Certos fenômenos culturais se justificam pela simplicidade de seus termos. Sim, é quase um exercício de antropofagia. A saga Crepúsculo se explica assim. Trata-se de um universo moldado puramente na forma e em cartilha, para saciar os anseios rápidos e sem grandes exigências da grande massa consumidora de cultura pop hoje: os adolescentes. Envernizando isso com uma agressiva campanha de marketing, fez-se o sucesso. Mas será que isso garantirá alguma perenidade a franquia?
A história final é quase de domínio público dado o sucesso do livro: Amanhecer – Parte 2 começa exatamente onde terminou o último filme. Após quase perder a vida ao dar à luz Renesmee (Mackenzie Foy), Bella (Kristen Stewart) é finalmente transformada em vampira. O começo do filme é dedicado a divertir os fãs mostrando o grande amor de Edward (Robert Pattinson) tendo de lidar com seus poderes recém-adquiridos. Sobra até para Jacob (Taylor Lautner), que toma uma sova da mamãe vampira por ter tido um imprinting por sua filha – uma espécie de amor à primeira vista sem conotação sexual que faz o lobisomem se dedicar a proteger seu alvo.
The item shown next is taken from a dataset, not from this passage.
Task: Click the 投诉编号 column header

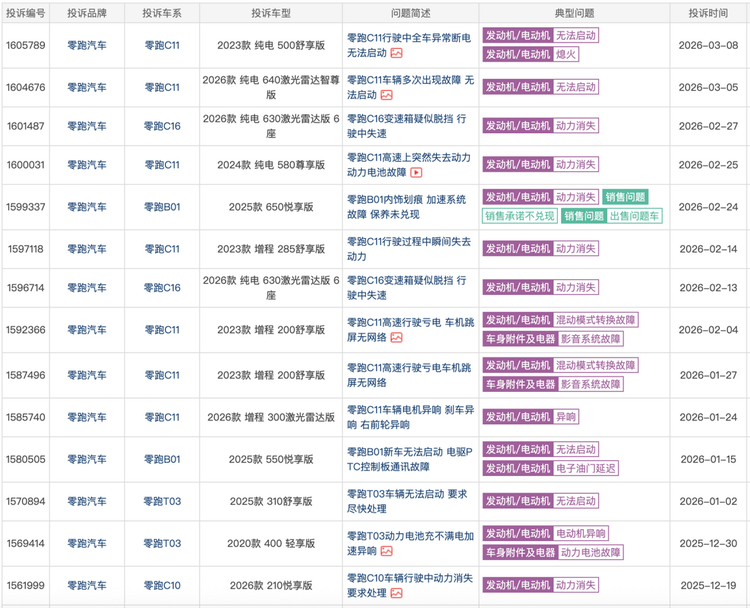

O conflito se dá quando os Volturi acham que Bella e Edward são pais de uma criança imortal, o que é considerado um crime grave entre a vampirada. Eles desconhecem que, na verdade, Renesmee foi concebida quando Bella ainda era humana, portanto, é meia mortal, meia imortal. Quando os Cullens descobrem que os Volturi estão indo puni-los pelo delito, resolvem reunir – entre seus amigos e familiares – testemunhas para convencer o clã italiano de que está equivocado. O problema é que Aro (Michael Sheen), o líder dos Volturi, parece mais interessado em aumentar o poder de sua família do que ser justo. Isso nos leva à boa surpresa supracitada.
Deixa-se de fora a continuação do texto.